Concepts such as ‘post-colonial’ or ‘post-gender’, for example, are normal currency in Western cultural debate, institutions, and universities. In ruangrupa’s position, these terms acquire material reality in the daily plights of disenfranchised communities, and material solutions in self-empowered collectives.

The same can be said about the questions over the primacy of the artist and the fabrication of artistic ‘geniuses’. It is a stated fact even in the West that the age of big names like Picasso or Van Gogh is over, but the art schools keep throwing thousands of new artists in the market every year with the ambition to strike a great deal with a powerful gallery and make his or her or their names a staple of private or public collections.

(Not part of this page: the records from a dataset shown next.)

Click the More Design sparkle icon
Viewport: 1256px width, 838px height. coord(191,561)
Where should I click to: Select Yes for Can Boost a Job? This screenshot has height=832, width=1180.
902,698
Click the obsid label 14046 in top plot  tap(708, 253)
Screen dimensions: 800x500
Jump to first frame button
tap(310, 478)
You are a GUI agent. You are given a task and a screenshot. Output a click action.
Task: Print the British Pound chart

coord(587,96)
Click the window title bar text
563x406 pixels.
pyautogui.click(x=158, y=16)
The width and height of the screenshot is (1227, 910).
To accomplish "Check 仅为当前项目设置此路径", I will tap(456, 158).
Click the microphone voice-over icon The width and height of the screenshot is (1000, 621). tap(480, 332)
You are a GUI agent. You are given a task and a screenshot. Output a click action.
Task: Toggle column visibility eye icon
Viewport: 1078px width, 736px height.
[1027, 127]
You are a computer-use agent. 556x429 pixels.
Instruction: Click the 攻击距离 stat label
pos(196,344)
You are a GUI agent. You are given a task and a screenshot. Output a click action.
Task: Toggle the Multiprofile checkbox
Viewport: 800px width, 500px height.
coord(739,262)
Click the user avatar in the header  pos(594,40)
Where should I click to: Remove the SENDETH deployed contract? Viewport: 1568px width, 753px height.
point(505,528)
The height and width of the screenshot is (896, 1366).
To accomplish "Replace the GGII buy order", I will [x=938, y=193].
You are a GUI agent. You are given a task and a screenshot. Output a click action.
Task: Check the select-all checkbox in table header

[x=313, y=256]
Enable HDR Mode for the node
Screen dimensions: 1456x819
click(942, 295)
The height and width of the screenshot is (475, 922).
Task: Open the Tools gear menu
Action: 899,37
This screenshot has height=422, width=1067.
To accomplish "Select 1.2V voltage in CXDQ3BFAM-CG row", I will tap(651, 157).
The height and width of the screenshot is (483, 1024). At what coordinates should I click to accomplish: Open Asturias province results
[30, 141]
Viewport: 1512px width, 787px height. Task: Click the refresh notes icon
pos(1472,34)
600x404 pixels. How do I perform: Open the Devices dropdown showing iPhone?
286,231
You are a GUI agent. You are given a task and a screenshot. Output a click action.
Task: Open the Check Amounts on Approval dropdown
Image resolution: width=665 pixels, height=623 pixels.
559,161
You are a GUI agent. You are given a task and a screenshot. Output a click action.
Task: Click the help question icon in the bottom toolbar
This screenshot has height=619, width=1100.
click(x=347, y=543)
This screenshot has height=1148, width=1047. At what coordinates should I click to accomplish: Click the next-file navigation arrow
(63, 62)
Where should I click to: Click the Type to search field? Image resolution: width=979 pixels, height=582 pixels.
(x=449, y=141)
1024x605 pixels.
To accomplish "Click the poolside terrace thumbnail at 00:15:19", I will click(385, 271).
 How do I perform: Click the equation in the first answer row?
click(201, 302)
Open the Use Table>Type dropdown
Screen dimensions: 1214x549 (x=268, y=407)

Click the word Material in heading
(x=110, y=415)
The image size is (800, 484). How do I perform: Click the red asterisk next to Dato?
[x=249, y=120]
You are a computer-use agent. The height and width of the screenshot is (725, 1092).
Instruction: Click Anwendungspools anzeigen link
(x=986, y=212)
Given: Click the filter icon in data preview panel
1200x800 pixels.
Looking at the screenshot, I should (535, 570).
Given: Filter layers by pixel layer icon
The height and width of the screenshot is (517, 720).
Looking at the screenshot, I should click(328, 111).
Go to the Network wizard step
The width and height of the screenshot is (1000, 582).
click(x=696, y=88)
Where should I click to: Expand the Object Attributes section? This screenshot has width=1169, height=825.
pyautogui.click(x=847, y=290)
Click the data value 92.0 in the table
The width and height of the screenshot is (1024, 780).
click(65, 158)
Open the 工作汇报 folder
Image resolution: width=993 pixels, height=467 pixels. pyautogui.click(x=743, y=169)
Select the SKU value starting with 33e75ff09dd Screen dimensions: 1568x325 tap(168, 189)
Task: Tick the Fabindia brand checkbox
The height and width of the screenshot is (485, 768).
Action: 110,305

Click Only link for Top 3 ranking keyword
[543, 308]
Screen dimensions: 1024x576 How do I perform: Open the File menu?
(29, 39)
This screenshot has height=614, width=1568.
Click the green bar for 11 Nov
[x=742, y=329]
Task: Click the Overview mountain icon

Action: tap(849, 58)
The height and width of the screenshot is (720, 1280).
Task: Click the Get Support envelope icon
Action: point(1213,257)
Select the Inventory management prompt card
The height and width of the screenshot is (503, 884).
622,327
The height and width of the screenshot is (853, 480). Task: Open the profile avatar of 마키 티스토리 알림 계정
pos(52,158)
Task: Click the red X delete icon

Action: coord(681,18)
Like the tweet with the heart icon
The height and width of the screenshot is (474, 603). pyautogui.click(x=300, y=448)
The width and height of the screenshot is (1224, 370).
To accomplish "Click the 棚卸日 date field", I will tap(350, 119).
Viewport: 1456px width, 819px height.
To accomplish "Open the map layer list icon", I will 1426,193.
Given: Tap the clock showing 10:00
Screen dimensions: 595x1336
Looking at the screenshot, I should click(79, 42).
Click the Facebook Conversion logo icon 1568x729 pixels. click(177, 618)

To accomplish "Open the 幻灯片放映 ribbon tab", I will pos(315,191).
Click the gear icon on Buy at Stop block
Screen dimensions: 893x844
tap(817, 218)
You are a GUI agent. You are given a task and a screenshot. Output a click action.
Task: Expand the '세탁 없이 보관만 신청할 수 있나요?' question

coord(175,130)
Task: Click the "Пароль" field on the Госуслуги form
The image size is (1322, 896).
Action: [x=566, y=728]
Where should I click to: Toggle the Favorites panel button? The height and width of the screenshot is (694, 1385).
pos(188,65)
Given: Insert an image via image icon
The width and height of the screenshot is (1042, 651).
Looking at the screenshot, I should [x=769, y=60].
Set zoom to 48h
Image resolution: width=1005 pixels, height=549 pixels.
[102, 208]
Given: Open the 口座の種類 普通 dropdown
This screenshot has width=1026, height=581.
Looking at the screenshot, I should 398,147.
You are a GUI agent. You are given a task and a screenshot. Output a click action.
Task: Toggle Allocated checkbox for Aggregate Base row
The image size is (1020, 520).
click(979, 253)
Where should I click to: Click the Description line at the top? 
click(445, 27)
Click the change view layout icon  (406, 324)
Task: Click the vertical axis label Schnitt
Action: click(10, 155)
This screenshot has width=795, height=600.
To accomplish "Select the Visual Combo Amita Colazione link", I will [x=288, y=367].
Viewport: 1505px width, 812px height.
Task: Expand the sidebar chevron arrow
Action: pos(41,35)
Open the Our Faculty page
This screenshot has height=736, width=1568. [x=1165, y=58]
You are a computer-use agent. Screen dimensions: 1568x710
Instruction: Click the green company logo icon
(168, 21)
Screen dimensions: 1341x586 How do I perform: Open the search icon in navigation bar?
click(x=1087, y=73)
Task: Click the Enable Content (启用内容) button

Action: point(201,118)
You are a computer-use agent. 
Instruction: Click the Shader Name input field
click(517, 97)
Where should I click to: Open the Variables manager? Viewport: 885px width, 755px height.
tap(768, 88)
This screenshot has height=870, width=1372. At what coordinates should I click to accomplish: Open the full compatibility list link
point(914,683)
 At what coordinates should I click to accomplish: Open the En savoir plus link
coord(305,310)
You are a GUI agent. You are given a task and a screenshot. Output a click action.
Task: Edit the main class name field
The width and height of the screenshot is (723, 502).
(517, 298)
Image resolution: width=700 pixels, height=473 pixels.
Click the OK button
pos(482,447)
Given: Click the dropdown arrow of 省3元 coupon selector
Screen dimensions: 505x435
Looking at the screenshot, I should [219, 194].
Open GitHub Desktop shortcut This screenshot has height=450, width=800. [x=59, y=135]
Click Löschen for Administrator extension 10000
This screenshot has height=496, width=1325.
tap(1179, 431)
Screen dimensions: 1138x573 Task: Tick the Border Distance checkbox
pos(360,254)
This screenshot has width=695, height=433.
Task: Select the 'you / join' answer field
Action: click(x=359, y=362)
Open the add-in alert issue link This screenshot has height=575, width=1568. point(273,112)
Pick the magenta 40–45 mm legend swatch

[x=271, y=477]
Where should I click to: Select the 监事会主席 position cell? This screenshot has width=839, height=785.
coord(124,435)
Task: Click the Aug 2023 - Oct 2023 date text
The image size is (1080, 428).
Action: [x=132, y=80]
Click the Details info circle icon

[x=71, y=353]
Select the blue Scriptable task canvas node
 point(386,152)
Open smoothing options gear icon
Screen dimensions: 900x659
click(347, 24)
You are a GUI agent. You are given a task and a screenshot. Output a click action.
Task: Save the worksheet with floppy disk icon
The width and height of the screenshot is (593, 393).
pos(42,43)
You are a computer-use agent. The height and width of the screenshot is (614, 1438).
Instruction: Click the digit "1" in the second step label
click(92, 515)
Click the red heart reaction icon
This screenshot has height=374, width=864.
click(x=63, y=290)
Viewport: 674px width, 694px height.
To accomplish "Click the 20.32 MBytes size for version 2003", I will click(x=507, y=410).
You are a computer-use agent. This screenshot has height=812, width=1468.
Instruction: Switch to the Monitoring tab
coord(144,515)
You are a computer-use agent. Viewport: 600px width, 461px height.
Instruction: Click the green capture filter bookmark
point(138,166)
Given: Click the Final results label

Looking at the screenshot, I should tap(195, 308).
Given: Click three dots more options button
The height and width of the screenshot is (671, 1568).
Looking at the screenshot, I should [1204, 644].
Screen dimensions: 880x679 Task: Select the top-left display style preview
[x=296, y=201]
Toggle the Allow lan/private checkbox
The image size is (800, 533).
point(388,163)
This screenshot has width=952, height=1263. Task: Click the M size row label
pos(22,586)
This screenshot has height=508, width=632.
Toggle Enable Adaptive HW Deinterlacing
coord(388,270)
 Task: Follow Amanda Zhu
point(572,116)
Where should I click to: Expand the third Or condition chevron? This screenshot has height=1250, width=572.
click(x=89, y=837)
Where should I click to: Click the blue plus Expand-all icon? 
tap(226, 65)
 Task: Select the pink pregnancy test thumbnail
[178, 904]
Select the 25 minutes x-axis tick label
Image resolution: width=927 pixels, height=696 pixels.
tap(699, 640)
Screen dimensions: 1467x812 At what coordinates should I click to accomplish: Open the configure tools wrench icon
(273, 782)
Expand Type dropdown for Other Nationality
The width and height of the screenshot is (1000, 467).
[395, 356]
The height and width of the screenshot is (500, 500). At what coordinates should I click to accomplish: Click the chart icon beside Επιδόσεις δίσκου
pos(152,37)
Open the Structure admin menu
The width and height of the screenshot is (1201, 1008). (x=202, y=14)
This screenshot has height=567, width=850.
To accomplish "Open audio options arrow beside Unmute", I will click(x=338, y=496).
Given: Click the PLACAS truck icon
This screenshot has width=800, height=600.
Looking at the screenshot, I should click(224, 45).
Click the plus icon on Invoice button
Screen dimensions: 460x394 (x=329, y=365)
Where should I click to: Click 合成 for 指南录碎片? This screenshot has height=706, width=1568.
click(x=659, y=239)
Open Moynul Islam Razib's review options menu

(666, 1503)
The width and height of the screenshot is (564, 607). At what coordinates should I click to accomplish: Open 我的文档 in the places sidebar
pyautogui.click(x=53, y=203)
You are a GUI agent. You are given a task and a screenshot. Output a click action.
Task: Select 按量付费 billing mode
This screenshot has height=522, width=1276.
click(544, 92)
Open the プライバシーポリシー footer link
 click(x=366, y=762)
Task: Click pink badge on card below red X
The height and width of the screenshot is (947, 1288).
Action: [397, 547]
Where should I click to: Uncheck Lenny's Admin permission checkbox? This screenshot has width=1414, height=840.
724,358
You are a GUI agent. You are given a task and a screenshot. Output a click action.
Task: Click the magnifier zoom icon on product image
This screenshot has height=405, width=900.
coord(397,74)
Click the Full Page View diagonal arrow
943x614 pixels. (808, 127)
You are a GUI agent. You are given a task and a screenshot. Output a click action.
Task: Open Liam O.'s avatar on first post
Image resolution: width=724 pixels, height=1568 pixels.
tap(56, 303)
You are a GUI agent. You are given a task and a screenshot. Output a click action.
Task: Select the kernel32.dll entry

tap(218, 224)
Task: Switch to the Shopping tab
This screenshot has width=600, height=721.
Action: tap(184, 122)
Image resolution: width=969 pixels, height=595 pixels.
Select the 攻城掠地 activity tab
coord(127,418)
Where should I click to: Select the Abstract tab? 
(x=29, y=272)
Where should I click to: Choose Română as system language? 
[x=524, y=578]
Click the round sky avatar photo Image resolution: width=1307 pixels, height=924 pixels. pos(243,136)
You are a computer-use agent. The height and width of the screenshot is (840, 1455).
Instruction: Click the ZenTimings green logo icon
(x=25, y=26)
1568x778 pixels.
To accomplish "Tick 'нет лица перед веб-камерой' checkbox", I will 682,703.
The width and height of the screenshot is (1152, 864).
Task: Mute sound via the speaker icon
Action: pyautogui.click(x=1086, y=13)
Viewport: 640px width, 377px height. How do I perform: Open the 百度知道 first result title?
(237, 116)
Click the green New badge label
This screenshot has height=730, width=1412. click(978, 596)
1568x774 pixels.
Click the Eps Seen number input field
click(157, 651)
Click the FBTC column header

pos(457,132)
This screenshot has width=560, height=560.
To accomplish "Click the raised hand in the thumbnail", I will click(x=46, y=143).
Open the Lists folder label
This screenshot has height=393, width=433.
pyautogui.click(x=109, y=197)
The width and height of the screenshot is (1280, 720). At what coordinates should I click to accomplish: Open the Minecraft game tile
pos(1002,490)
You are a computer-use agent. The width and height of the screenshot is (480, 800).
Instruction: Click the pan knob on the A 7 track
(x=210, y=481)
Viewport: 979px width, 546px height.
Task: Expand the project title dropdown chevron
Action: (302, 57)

ruangrupa, though, makes it clear that there would be no Asian Matisse or an African Beuys in their show. Instead, what we see is that even established artists, such as the Cuban Tania Bruguera, merrily effaced their individual names under the auspices of the collectives in which they take part (in Bruguera’s case, the Hannah Arendt International Institute of Artivism – INSTAR).

Lázaro Antonio Martínez Durán from the INSTAR collective uses boxes of food, sweets, toys etc., to draw his televised news. In the background: one of the dozens of masks displayed along the room of Cuban artists and intellectuals censored by the regime. Eduardo Simantob/SWI

Lumbung is the word

Lumbung” is documenta fifteen’s keyword. It is an Indonesian word for a “communal rice-barn, where the surplus harvest is stored for the benefit of the community”. ruangrupa extended the meaning to all kinds of collaborative work, going beyond the anarchist concept of “mutual aid”. In fact, this is a practice all over the world and sustained not just by art collectives or as an alternative fad of the so-called generation Z (the one reaching adulthood in the 2010s). Art here is just one of the tools, mixed in social projects and political activism, used by networked collectives.

The master diagram of documenta fifteen, at the entrance of the Fredericianum, the main exhibition space. That’s where documenta began, in 1955, and this year part of it was offered to the Off-Biennale Budapest, a collective engaged with the art of the Roma, one of the most segregated groups in Europe. Eduardo Simantob/SWI

documenta fifteen opened lots of windows into how people in impoverished societies do and think art. Contrary to the Western notion, where art has lost its spontaneity for the sake of technical prowess and is enclosed in its own technical realm (paraphrasing the critic Boris Groys), ruangrupa brings a world where art is undissociated from the popular culture and daily life. Where there are no public or private grants, generous foundations, or richly endowed art schools.

In these realities, the collective is not a matter of ideology but of sustainability and survival. The Turkish-German curator Ayse Gülec stresses that the whole documenta fifteen was made according to these principles. “Lumbung is not a metaphor here, we really worked based on its principles of collaboration and solidarity”, she says.

The artworks are deeply related to political, environmental, and social issues. But differently from the usual tone of denunciation in political art, these lumbung activists and artists are seriously (though not necessarily successfully) looking for solutions to the issues they raise.

This form of organization also affected more mundane and practical questions. Alexander Supartono, a member of the Taring Padi collective (the one at the center of the antisemitism debate), told SWI that the documenta administration didn’t know how to pay the artists, for example. After all, the collectives do not have bank accounts. “Punctuality is another prison”, he says, but despite these little glitches, the experience as a whole left definitive marks. “documenta made us much stronger”, he says, “we validated our ways of working, collaborating, and spreading solidarity.”

Visitors were certainly challenged by a grand exhibition that in many instances looks like naïve works of art students. At certain points the show sounds indeed a bit flat, lacking the depths with which contemporary art is usually associated. Or even too reliant in rhizomic diagrams that confound more than illuminate the works on display. But still, it showed that another way of looking at and working on the world is possible – and necessary.